___ SOURCE RECORDS ___

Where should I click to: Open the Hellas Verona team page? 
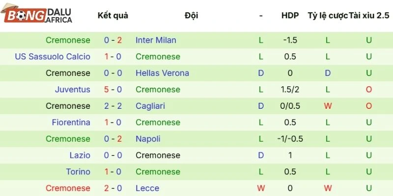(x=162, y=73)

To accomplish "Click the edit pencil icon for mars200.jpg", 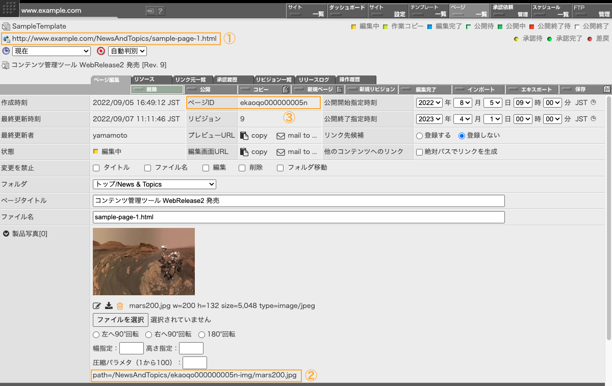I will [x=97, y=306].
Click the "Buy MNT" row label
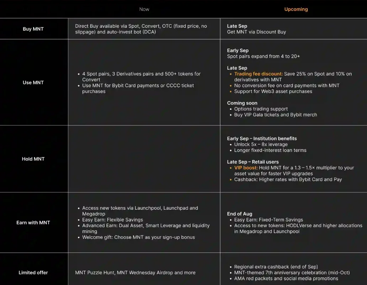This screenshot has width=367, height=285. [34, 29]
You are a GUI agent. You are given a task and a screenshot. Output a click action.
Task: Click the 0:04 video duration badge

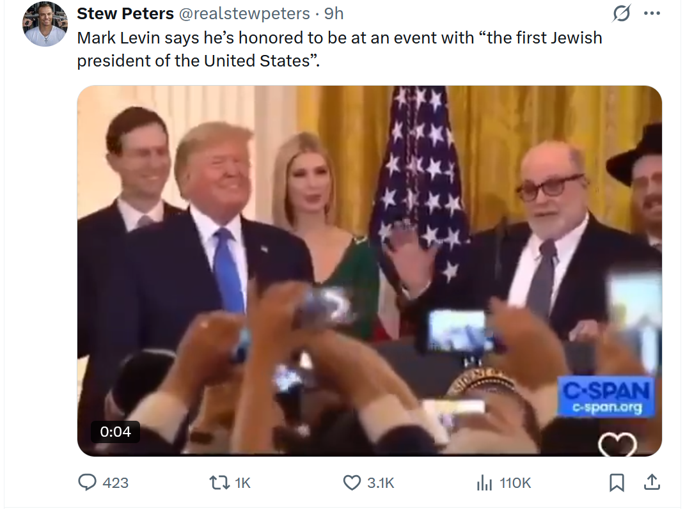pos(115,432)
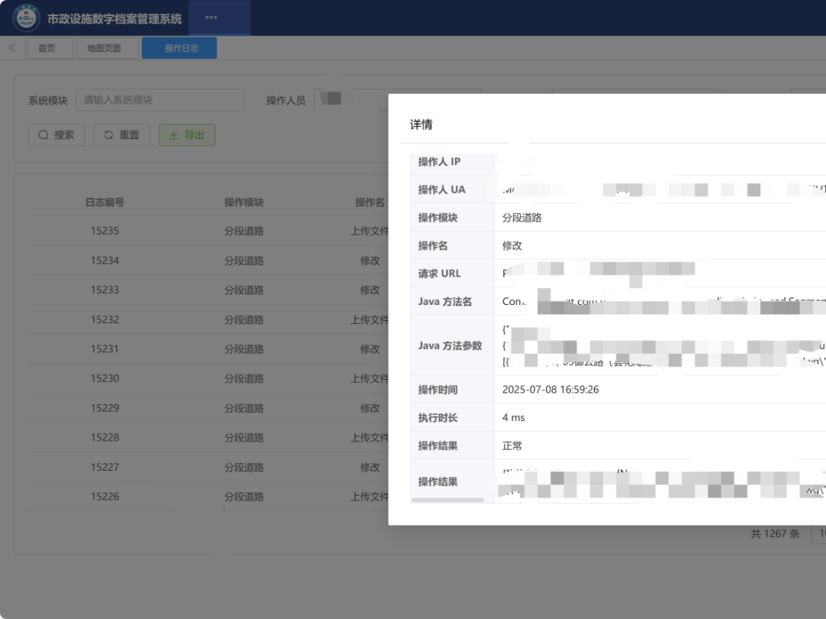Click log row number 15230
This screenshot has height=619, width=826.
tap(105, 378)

___

* **GIVEN INSTRUCTION**: Please rename "badge" to "label" in the items from the line with "You are a GUI" through the end of the items, keeping everything else the same. Give only those lines, and leave the pictures out.

* **RESPONSE TO THE EXERCISE**:
You are a GUI agent. You are given a task and a screenshot. Output a click action.
Task: Click the 0:04 video duration label

pos(115,432)
Click log row number 15230
This screenshot has height=619, width=826.
tap(105, 378)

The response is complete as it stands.